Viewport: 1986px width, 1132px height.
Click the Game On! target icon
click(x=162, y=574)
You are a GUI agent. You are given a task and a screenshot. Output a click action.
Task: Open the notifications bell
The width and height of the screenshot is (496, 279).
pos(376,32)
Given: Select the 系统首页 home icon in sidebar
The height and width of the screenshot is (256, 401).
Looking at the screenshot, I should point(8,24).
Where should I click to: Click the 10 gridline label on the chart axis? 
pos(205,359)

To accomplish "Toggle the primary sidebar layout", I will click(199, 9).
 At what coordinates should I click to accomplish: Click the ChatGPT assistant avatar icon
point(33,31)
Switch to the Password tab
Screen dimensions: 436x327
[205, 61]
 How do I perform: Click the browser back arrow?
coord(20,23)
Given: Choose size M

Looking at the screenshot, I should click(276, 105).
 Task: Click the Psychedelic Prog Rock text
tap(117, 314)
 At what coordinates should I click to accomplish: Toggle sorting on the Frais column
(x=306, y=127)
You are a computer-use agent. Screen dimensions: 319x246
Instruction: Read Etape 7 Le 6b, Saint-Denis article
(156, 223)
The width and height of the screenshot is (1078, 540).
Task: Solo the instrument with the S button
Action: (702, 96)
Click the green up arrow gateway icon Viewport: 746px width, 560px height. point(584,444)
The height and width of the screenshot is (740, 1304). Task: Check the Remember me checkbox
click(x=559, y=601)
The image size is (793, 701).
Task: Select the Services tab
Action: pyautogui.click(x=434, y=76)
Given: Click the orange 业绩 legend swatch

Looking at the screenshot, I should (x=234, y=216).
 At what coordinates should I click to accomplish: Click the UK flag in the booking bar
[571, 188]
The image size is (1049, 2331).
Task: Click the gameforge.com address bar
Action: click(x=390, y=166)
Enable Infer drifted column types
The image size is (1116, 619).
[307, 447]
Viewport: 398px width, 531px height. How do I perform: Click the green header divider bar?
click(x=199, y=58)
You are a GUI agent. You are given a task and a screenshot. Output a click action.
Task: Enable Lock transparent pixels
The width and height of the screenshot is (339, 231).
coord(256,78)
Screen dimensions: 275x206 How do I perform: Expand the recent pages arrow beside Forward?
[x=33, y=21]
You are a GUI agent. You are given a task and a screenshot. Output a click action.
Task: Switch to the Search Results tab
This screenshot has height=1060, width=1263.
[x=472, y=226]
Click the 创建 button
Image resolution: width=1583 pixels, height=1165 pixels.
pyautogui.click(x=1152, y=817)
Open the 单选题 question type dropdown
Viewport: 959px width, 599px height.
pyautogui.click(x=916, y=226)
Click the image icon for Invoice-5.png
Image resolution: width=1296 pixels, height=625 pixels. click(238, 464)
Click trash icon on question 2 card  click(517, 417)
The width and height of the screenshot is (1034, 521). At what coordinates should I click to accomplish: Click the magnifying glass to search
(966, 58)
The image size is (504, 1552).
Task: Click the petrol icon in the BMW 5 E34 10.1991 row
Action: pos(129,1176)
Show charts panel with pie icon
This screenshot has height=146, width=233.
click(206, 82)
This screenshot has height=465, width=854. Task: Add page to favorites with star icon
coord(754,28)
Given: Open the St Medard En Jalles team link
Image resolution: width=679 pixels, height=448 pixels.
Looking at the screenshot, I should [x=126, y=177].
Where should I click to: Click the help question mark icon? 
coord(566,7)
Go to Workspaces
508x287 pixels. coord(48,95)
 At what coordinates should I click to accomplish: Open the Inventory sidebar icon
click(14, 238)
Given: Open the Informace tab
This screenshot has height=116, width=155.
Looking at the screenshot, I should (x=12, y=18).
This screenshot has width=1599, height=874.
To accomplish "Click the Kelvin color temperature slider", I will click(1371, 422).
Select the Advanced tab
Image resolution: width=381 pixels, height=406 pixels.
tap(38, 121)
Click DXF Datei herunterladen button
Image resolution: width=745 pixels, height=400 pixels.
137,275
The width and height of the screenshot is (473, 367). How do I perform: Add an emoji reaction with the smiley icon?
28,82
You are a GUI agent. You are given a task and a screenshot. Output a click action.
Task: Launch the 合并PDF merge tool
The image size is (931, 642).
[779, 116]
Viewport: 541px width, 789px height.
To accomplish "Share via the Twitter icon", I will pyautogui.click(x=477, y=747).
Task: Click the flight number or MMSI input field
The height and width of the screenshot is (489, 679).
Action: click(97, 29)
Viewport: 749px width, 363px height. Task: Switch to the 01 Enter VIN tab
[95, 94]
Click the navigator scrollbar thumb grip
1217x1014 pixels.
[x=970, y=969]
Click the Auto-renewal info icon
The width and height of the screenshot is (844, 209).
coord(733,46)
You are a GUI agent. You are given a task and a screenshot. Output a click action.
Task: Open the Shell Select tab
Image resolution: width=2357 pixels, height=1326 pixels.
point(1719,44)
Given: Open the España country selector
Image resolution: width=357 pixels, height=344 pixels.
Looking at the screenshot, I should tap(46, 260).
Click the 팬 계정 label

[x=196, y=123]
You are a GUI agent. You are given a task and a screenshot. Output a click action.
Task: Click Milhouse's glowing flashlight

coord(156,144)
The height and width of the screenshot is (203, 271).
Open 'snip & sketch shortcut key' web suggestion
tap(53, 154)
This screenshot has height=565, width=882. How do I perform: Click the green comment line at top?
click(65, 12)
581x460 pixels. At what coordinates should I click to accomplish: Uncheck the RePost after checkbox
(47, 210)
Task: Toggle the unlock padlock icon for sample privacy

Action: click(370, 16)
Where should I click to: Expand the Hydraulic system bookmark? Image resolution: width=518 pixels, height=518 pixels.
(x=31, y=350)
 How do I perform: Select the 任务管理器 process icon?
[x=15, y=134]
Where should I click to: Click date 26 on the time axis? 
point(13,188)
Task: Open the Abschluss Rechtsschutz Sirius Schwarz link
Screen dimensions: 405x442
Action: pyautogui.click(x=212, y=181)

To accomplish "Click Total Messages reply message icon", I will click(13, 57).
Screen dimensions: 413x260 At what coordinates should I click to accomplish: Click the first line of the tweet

= = = =

= Directive =
Copy from the material above everything from the line containing "At what coordinates should I click to accomplish: Open" down to the line containing "tap(38, 121)", keeping both of those lines and changing nothing.

= Answer below =
 At what coordinates should I click to accomplish: Open the Inventory sidebar icon
click(14, 238)
Given: Open the Informace tab
This screenshot has height=116, width=155.
Looking at the screenshot, I should (x=12, y=18).
This screenshot has width=1599, height=874.
To accomplish "Click the Kelvin color temperature slider", I will click(1371, 422).
Select the Advanced tab
Image resolution: width=381 pixels, height=406 pixels.
tap(38, 121)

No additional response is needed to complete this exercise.